**WHAT YOU SHOULD DO**
Where a line contains the word "agent", copy that line from the records below.
•••
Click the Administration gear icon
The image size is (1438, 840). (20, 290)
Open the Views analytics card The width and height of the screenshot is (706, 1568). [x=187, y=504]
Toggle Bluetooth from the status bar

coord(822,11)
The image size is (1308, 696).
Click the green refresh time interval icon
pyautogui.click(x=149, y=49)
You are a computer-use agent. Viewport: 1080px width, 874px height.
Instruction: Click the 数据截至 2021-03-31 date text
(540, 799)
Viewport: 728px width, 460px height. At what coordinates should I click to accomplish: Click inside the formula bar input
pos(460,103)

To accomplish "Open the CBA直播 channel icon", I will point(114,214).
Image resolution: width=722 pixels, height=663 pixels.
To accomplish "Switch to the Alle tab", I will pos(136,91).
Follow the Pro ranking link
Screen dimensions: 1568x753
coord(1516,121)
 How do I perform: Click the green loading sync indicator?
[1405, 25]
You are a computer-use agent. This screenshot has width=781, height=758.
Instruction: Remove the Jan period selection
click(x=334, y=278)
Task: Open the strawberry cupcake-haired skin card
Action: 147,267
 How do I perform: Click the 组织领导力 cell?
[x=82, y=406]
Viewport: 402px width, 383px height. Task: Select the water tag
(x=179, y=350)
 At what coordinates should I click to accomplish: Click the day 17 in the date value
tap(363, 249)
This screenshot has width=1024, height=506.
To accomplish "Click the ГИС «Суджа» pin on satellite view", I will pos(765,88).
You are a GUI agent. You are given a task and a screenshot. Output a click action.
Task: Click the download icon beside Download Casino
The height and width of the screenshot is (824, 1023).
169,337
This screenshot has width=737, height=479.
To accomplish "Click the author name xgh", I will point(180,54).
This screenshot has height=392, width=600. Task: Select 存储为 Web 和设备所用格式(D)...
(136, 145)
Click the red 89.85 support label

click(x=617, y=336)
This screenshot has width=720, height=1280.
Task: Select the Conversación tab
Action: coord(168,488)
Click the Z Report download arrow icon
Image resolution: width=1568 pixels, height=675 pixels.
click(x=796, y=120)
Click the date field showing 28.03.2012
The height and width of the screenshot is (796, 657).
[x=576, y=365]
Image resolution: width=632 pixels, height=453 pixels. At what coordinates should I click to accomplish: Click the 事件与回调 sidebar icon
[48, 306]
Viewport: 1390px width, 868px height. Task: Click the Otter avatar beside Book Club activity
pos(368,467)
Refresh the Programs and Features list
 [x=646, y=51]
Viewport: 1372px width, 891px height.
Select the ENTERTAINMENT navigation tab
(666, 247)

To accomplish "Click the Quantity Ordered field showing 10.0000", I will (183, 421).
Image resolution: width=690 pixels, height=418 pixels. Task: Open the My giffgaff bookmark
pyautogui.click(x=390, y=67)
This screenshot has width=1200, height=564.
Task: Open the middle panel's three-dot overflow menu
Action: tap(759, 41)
•••
**WRITTEN REPLY**
You are a computer-use agent. Viewport: 1080px width, 874px height.
You are a computer-use agent. This screenshot has width=781, height=758.
You are a GUI agent. You are given a task and a screenshot. Output a click action.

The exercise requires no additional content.